Assigned task> Here are the records. Write out exactly the lines between the one holding "Click the sort icon next to 发布日期" and the one holding "Click the Question 6 heading", inclusive.
Extracted entries START
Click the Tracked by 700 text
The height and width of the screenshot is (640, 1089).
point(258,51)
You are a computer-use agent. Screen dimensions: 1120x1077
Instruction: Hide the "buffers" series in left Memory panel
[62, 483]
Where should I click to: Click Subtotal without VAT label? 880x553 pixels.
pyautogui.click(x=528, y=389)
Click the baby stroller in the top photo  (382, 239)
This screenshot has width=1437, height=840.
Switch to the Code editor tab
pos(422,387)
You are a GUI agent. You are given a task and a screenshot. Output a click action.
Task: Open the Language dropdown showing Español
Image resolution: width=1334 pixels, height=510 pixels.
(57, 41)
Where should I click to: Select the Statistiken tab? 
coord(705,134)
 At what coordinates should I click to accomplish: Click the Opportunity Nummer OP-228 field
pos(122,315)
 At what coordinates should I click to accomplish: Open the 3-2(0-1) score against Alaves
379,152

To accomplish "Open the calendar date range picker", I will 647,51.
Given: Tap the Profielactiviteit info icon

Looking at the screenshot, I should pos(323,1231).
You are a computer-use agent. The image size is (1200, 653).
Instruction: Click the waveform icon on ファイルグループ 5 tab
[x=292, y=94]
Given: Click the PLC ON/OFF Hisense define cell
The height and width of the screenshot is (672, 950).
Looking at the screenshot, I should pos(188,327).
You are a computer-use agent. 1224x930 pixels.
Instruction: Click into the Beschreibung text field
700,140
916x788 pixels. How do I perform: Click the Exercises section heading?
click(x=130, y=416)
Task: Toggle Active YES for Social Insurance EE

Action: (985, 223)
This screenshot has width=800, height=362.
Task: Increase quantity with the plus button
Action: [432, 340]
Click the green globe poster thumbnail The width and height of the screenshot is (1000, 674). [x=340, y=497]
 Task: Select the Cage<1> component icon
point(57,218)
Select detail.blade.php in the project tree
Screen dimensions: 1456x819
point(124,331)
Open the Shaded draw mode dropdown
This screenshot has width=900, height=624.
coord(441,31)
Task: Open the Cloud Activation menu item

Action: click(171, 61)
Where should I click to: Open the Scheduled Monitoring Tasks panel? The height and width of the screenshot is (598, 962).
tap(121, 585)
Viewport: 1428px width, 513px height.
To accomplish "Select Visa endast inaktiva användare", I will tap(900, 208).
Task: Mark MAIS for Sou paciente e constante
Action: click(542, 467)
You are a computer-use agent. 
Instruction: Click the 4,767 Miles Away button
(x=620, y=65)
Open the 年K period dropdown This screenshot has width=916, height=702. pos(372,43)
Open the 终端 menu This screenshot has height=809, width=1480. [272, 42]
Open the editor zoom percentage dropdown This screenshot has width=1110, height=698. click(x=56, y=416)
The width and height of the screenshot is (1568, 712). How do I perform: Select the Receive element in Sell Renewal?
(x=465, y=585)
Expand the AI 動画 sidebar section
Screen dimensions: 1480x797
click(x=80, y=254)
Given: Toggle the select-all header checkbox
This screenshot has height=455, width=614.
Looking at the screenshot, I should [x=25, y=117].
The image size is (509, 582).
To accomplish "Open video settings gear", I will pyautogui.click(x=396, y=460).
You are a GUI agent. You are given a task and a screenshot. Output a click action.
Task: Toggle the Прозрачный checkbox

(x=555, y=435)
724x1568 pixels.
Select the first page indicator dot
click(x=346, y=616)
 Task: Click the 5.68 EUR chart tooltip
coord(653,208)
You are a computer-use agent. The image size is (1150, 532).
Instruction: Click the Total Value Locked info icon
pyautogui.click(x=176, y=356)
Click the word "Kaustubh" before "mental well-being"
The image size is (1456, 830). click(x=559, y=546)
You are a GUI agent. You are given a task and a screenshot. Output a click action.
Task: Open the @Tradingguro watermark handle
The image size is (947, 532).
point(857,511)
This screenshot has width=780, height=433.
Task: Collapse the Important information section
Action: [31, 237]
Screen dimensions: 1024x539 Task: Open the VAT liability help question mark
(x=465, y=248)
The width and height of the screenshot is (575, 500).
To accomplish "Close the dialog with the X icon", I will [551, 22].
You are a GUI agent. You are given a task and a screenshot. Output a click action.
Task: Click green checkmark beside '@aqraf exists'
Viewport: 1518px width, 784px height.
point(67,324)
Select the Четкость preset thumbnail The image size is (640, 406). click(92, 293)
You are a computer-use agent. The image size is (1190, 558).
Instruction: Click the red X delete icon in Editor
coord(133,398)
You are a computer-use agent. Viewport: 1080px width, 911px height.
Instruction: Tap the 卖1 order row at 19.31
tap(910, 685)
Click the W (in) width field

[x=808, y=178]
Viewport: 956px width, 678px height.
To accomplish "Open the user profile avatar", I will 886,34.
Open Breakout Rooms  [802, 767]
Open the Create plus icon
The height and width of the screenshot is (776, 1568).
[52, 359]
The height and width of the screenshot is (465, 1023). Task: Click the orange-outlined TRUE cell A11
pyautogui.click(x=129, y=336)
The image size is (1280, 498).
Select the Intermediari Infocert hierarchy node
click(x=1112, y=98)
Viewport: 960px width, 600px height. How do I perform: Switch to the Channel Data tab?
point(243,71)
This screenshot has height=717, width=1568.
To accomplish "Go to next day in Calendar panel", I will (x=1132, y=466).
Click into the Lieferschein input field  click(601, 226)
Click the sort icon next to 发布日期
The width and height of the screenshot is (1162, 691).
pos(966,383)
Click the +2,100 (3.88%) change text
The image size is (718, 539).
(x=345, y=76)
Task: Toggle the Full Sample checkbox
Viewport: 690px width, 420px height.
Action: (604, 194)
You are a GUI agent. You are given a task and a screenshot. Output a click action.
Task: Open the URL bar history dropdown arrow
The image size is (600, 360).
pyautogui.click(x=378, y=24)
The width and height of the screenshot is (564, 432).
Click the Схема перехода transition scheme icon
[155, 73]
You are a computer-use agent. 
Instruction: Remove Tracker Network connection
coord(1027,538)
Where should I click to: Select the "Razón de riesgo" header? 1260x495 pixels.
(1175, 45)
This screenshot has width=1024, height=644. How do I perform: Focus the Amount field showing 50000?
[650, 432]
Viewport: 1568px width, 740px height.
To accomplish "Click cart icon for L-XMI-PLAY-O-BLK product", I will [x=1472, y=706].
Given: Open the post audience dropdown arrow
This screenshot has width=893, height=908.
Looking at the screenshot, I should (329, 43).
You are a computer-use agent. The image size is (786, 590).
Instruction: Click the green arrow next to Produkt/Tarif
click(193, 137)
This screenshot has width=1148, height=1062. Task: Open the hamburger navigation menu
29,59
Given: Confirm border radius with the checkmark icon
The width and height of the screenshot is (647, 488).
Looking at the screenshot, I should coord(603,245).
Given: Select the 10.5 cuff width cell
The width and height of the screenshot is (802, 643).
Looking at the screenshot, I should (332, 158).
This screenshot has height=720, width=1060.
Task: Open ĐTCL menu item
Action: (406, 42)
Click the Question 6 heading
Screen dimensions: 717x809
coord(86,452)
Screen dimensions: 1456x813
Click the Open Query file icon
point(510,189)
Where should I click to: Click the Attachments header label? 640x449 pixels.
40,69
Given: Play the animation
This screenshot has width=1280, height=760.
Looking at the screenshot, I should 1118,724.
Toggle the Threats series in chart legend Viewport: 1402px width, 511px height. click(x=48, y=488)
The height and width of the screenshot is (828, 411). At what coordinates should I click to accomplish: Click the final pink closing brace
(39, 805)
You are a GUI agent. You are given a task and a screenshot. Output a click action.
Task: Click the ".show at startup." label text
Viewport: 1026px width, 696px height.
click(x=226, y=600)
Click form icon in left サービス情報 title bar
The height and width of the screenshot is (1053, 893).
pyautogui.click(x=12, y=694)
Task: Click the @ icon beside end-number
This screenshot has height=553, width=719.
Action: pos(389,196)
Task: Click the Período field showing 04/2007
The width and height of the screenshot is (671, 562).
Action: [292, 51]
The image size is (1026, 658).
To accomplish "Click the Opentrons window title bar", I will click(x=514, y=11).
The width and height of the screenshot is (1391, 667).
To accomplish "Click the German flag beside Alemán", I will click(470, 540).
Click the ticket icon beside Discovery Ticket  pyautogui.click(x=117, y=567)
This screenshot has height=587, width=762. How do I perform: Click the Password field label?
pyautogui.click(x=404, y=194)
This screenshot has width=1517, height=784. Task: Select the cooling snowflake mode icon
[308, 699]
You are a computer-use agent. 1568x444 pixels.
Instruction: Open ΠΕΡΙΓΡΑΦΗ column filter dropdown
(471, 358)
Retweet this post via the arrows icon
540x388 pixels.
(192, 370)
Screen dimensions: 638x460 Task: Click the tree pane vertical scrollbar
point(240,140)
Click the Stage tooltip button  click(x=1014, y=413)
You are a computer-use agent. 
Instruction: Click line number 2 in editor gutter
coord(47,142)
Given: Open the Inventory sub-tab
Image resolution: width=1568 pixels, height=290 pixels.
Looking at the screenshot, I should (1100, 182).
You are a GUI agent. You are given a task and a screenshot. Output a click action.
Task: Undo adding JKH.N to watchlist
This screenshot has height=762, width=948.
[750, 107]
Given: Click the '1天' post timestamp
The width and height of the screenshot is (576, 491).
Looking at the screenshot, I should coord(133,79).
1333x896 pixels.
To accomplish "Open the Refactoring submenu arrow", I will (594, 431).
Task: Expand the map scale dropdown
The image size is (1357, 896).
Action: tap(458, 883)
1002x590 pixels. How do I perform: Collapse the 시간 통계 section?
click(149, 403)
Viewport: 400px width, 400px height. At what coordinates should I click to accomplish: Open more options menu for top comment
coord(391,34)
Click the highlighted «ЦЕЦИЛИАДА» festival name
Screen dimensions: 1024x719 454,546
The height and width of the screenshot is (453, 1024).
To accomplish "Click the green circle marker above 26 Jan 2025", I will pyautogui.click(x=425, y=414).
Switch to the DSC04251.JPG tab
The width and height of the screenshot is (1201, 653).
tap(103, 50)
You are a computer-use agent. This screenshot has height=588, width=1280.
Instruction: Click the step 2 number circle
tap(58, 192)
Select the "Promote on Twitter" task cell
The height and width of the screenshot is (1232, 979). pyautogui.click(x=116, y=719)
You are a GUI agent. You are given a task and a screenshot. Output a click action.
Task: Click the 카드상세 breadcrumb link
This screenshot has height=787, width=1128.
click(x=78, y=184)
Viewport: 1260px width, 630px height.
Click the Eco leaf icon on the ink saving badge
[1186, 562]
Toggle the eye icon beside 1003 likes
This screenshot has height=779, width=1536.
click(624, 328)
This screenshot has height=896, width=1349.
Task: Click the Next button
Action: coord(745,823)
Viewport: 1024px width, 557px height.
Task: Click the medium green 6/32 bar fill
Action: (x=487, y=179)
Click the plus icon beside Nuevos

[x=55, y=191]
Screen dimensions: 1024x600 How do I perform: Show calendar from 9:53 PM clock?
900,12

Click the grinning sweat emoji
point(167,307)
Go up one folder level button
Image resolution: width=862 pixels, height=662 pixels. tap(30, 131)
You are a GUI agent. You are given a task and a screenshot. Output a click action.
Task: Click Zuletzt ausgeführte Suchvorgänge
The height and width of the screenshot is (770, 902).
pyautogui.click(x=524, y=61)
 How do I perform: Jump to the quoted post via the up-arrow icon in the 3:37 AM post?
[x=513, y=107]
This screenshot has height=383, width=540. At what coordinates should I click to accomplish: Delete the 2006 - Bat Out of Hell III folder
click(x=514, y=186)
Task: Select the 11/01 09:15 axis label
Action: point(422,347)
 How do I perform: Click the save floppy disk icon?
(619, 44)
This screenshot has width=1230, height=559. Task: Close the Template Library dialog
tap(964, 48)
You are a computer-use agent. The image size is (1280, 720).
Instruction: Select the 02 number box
Extracted entries END
Task solution>
Click the sort icon next to 发布日期
The width and height of the screenshot is (1162, 691).
pos(966,383)
Click the +2,100 (3.88%) change text
The image size is (718, 539).
(x=345, y=76)
Task: Toggle the Full Sample checkbox
Viewport: 690px width, 420px height.
Action: (604, 194)
You are a GUI agent. You are given a task and a screenshot. Output a click action.
Task: Open the URL bar history dropdown arrow
The image size is (600, 360).
pyautogui.click(x=378, y=24)
The width and height of the screenshot is (564, 432).
Click the Схема перехода transition scheme icon
[155, 73]
You are a computer-use agent. 
Instruction: Remove Tracker Network connection
coord(1027,538)
Where should I click to: Select the "Razón de riesgo" header? 1260x495 pixels.
(1175, 45)
This screenshot has width=1024, height=644. How do I perform: Focus the Amount field showing 50000?
[650, 432]
Viewport: 1568px width, 740px height.
To accomplish "Click cart icon for L-XMI-PLAY-O-BLK product", I will [x=1472, y=706].
Given: Open the post audience dropdown arrow
This screenshot has width=893, height=908.
Looking at the screenshot, I should (329, 43).
You are a computer-use agent. The image size is (786, 590).
Instruction: Click the green arrow next to Produkt/Tarif
click(193, 137)
This screenshot has width=1148, height=1062. Task: Open the hamburger navigation menu
29,59
Given: Confirm border radius with the checkmark icon
The width and height of the screenshot is (647, 488).
Looking at the screenshot, I should coord(603,245).
Given: Select the 10.5 cuff width cell
The width and height of the screenshot is (802, 643).
Looking at the screenshot, I should (332, 158).
This screenshot has height=720, width=1060.
Task: Open ĐTCL menu item
Action: (406, 42)
Click the Question 6 heading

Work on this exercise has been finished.